Making sense of cat myths and legends

by Sojos | May 07, 2013

Cats have a long history as companions to their human owners, and some seriously wild stories have come out of all those centuries. In some societies, they were treasured; in ancient Egypt, cats were so loved that owners shaved their eyebrows in mourning when a prized pet feline died. In others, cats were on the receiving end of dangerous superstition and were seen as the companions of witches. While we can get a good laugh out of some of the hare-brained tall tales of the past, a few myths have a strangely strong persistence and still affect cats today.

* Black cats crossing your path: The myth that bad luck will haunt anyone whose path is crossed by a black cat is tied to more widespread suspicion of black cats. In England and Europe during the middle ages, black cats were associated with black magic ceremonies, and known as “familiars” of witches. We might think we’re too savvy for those beliefs today, but shelters note that black cats are more difficult to adopt out than their more colorful counterparts.

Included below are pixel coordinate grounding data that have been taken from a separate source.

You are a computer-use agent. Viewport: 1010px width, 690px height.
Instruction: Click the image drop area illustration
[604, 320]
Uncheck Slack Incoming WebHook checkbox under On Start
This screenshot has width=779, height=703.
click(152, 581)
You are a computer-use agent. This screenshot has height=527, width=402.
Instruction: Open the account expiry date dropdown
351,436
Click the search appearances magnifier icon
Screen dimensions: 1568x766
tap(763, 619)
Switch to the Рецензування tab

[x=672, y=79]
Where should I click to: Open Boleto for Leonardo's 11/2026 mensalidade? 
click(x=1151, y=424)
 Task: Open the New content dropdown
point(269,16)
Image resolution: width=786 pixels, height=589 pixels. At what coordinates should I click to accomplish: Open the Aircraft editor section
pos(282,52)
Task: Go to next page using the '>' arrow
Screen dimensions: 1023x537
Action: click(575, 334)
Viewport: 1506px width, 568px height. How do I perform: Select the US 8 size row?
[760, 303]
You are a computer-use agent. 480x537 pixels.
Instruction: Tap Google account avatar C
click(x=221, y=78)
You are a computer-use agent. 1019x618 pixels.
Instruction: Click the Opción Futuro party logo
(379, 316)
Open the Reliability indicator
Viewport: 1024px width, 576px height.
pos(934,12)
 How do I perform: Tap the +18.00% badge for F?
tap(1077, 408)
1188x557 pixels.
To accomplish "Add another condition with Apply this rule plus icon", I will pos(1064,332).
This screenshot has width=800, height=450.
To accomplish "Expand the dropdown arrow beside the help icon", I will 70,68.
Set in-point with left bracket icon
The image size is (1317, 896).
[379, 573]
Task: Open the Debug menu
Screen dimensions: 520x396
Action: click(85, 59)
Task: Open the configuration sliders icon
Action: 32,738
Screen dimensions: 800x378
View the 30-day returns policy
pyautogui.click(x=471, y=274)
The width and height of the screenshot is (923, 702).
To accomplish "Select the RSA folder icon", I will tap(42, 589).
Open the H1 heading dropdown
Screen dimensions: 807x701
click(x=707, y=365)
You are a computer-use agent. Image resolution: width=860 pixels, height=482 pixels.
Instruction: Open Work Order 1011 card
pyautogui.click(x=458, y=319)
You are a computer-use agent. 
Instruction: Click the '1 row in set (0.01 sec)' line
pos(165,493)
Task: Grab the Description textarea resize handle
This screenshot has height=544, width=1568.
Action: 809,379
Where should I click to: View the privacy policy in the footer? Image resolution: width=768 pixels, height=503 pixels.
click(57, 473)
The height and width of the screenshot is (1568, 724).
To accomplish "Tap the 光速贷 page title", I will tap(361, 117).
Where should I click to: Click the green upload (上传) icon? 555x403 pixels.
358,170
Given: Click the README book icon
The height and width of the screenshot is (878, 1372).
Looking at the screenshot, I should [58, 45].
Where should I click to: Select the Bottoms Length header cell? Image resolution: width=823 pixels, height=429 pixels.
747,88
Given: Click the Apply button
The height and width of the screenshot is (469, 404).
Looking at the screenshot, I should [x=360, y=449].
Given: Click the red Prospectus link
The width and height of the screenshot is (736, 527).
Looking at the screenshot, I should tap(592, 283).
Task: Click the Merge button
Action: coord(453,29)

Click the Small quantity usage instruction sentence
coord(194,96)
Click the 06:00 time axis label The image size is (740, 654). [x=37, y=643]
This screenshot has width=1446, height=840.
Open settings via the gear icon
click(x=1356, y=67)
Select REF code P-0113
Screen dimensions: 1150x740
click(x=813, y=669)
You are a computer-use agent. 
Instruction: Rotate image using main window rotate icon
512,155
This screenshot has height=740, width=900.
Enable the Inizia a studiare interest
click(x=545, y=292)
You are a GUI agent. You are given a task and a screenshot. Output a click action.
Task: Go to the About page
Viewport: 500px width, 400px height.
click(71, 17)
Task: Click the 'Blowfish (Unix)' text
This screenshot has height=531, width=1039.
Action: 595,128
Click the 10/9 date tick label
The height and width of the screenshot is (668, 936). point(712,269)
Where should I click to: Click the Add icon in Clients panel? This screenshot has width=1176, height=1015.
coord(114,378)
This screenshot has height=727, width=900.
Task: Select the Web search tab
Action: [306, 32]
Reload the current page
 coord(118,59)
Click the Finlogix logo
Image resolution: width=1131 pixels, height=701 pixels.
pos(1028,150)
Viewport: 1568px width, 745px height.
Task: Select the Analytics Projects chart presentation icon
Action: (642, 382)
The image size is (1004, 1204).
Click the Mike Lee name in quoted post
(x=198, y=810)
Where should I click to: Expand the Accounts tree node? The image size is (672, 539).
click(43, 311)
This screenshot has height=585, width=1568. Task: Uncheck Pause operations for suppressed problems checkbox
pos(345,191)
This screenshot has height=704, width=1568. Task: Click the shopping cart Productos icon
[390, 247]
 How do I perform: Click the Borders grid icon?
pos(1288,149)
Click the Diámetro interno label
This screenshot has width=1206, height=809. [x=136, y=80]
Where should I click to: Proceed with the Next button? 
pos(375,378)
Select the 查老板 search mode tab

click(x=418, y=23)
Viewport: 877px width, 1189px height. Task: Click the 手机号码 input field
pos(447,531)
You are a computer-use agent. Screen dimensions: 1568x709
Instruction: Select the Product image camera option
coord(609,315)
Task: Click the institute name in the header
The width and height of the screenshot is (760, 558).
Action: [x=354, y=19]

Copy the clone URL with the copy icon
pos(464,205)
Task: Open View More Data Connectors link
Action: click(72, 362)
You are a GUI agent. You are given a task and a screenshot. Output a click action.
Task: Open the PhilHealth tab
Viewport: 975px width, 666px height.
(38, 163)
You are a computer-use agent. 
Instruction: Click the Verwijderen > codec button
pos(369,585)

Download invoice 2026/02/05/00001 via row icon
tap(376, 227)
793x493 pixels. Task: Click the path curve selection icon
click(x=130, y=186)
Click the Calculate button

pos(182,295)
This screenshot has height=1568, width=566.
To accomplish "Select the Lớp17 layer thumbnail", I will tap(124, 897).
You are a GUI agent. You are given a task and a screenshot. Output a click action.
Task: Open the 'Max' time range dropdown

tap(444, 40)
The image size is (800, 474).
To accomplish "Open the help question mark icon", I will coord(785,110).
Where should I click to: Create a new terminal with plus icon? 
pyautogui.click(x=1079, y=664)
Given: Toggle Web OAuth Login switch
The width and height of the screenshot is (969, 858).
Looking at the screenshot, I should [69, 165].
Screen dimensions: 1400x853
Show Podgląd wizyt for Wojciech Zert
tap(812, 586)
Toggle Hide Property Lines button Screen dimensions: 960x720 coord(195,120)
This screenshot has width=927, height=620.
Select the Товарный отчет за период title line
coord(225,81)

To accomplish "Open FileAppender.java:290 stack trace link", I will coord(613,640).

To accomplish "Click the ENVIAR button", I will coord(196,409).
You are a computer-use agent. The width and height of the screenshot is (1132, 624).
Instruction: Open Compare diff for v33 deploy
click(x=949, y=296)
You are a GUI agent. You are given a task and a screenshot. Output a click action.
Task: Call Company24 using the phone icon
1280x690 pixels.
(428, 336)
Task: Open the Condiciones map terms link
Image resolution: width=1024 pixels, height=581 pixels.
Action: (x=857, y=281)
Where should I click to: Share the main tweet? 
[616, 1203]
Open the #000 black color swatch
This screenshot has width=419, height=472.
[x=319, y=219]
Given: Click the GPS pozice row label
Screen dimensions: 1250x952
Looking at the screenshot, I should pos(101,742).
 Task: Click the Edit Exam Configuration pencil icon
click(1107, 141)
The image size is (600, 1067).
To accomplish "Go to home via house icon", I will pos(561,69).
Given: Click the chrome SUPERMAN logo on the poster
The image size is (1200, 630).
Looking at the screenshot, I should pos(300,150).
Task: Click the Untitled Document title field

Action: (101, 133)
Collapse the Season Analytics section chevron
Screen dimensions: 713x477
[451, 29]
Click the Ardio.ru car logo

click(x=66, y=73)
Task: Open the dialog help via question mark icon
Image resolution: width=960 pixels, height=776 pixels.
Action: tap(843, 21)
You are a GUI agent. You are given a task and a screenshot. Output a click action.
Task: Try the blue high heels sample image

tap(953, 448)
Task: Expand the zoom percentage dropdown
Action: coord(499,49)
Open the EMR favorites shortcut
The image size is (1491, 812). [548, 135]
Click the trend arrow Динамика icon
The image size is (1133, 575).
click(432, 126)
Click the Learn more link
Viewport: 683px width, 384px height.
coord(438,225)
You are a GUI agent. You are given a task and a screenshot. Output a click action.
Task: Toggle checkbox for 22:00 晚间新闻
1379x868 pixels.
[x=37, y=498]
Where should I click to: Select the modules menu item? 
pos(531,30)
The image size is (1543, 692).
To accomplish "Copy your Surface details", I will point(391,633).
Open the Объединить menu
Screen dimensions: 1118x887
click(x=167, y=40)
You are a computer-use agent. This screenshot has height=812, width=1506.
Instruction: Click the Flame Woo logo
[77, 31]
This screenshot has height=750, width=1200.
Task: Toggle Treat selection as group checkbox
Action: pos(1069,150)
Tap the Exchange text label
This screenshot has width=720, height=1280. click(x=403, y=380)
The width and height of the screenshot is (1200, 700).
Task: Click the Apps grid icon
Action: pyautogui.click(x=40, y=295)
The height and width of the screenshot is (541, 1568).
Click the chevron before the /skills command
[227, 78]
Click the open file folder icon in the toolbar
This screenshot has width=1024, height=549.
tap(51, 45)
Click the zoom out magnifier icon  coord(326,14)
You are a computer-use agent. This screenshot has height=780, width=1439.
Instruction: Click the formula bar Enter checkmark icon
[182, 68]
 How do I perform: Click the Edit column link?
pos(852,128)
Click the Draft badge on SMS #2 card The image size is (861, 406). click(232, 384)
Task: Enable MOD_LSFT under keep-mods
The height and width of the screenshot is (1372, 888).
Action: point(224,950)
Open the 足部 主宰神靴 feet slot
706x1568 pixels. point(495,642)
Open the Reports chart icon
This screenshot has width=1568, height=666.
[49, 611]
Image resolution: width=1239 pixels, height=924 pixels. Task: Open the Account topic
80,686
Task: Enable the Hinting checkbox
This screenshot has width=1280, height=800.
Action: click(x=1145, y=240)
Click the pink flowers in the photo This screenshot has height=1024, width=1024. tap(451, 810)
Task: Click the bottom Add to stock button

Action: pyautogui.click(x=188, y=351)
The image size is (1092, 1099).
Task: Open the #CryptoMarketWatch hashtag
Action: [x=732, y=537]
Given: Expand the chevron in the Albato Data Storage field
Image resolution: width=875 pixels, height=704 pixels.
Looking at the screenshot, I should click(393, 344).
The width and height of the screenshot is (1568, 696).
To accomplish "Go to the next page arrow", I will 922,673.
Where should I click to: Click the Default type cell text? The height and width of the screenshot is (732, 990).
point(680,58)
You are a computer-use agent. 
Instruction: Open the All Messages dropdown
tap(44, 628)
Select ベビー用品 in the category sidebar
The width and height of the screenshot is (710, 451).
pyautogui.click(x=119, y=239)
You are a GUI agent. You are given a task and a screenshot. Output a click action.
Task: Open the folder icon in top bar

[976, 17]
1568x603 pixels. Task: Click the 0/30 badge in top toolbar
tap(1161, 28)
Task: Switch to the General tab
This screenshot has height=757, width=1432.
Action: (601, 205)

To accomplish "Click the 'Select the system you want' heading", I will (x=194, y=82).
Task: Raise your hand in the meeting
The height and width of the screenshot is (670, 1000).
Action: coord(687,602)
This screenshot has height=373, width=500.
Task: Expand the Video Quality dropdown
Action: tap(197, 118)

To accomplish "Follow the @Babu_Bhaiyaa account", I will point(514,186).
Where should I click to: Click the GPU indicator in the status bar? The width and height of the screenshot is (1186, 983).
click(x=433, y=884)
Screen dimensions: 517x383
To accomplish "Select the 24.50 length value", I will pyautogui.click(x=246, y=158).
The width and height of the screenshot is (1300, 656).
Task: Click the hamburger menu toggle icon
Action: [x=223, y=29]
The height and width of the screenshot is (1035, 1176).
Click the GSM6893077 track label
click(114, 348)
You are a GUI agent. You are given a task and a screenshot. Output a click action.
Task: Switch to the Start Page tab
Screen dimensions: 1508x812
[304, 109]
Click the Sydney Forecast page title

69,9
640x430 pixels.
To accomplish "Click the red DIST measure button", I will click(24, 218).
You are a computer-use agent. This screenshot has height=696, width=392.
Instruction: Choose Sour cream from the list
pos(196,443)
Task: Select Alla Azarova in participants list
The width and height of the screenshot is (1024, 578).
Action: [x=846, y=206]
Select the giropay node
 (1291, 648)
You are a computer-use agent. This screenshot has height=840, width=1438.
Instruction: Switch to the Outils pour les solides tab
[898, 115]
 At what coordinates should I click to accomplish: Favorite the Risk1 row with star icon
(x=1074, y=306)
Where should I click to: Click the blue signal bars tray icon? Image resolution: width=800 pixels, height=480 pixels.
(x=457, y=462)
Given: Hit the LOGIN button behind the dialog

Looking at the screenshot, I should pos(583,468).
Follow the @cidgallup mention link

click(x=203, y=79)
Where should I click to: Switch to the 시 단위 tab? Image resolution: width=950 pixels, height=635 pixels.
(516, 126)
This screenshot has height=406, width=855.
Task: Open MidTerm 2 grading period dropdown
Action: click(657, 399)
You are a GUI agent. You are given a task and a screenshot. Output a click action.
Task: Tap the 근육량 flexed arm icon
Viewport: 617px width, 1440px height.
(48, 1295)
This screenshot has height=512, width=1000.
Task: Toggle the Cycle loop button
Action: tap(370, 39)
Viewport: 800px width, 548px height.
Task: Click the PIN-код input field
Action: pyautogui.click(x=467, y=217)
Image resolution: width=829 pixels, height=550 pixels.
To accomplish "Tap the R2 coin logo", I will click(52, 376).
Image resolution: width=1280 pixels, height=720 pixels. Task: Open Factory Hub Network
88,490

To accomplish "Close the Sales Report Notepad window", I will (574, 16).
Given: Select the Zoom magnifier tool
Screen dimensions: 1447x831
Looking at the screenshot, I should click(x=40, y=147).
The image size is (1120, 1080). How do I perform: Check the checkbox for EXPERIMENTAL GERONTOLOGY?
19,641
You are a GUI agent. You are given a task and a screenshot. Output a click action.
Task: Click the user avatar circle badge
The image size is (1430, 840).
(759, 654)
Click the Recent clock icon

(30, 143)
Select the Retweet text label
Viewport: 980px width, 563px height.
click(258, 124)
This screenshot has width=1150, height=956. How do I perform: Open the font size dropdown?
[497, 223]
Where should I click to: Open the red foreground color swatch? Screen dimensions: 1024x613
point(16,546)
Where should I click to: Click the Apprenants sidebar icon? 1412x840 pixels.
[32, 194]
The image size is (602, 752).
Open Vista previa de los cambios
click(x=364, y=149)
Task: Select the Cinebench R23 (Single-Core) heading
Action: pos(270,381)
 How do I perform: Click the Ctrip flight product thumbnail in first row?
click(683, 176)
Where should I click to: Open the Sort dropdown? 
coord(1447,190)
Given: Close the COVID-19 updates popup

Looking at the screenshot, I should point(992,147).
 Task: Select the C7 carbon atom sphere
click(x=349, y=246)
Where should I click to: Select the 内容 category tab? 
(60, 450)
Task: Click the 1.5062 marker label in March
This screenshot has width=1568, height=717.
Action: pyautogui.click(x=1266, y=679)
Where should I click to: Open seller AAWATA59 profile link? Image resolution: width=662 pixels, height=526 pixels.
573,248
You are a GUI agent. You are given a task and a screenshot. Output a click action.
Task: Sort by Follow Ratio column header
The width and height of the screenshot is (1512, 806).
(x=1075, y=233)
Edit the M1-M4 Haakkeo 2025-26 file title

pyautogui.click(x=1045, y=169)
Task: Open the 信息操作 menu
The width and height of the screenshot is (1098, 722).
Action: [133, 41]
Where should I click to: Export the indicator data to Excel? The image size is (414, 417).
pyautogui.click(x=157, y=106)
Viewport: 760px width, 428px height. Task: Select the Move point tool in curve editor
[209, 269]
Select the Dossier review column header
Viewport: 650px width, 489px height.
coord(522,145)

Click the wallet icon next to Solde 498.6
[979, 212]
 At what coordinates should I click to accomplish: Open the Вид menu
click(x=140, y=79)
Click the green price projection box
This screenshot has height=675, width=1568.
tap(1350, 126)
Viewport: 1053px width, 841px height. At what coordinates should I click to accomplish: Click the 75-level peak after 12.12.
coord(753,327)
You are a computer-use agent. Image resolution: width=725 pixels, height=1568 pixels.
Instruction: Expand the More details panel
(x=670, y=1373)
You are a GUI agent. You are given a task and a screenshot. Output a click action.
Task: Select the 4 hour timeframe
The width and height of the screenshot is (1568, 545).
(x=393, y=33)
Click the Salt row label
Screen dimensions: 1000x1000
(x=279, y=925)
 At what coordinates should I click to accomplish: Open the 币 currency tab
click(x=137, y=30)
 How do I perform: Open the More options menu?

* Cats and seafaring: For animals are supposed to hate water, cats and sailors have shared a surprising bond over the years. Cats were often kept onboard ships as good luck charms, and their behaviors were believed to be predictions of fair or foul weather. Interestingly, sailors’ wives in England kept black cats – maligned as they were elsewhere – as talismans to protect their husbands at sea.

* Cats should have litter of kittens before being spayed: This particularly dangerous myth is still going strong today, even when shelters are full of cats that need homes. Spaying can generally be done when kittens are 8 weeks old, according to the ASPCA.

* Cats don't need as much protein as dogs do. Think your little kitty can get by on a saucer of cream and no meat? Think again! Cats need high levels of animal protein (about 34 percent of the calories in an adult cat’s diet, 40 percent for kittens) to get all the amino acids they need, and a raw cat food diet can help with that. As a ratio of their whole diet, cats actually need more than dogs, which is just one reason why feeding dog food to a cat is a bad idea – kitty needs more protein!

While some old legends can make for an entertaining read, knowing the truth behind the myths still around today is important and can help protect cats’ welfare.